Figure 1.

mGluR1a is constitutively associated with Ral and RalGDS. HEK 93 cell lysates transiently expressing either FLAG-mGluR1a or FLAG-β₂AR and GFP-RalA or GFP-RalGDS were immunoprecipitated using a monoclonal anti-FLAG antibody. a, Representative immunoblot showing the coimmunoprecipitation of endogenous Ral from cells coexpressing FLAG-mGluR1a (+) but not in cells lacking coexpressed receptors(-) or expressing Flag-β₂AR(+). The immunoblot is representative of three independent experiments.
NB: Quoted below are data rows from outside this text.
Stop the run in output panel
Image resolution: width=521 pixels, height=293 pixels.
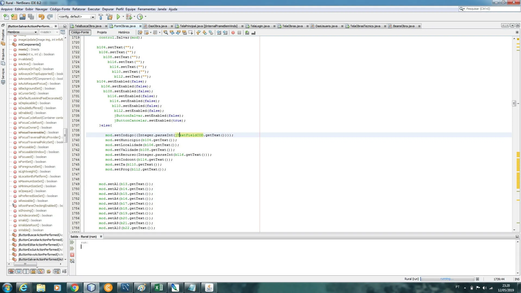tap(72, 255)
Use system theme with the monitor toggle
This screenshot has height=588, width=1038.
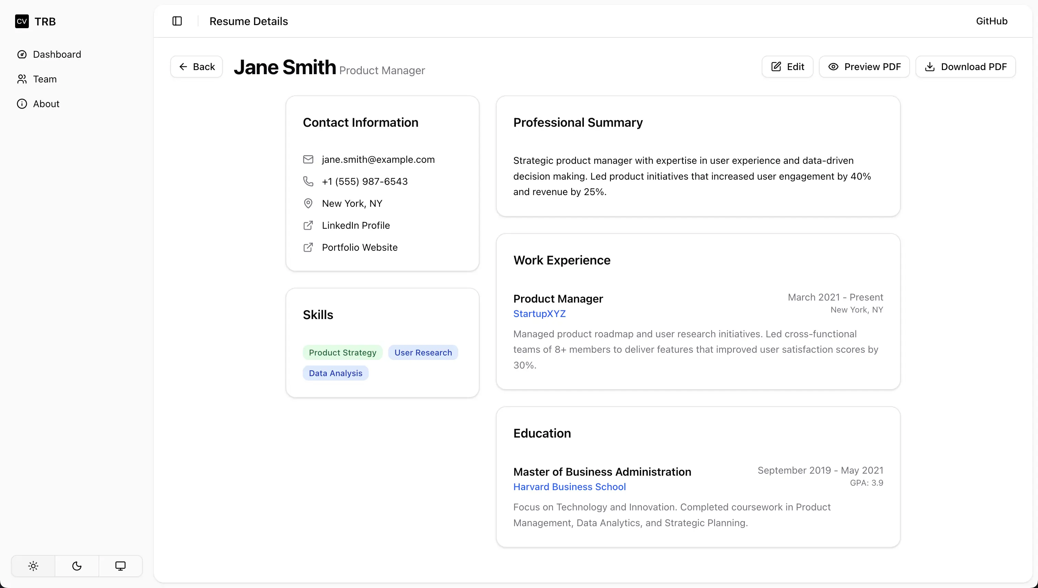[120, 566]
The bar graph shows the mean ± SE of the amount of endogenous Ral coimmunprecipitated expressed as a percentage of total Ral expression in the cell lysate. b, Coimmunoprecipitation of GFP-RalA with FLAG-mGluR1a in the absence and presence of agonist (30 μm quisqualate) stimulation for 0-15 min. The data shown are representative of three independent experiments, and the bar graph shows the mean ± SE of the amount of GFP-Ral coimmunprecipitated with FLAG-mGluR1a after agonist treatment relative to that coimmunprecipitated in the absence of agonist. c, Representative immunoblot showing the coimmunoprecipitation of GFP-Ral from cells coexpressing FLAG-mGluR5a (+) but not in cells lacking coexpressed receptors(-). The immunoblot is representative of three independent experiments. d, Coimmunoprecipitation of GFP-RalGDS with FLAG-mGluR1a and FLAG-mGluR5a in the presence and absence of agonist stimulation (30 μm quisqualate). The data shown are representative of three independent experiments. NT, Nontransfected. Lysates correspond to 100 μg of total HEK cell lysate.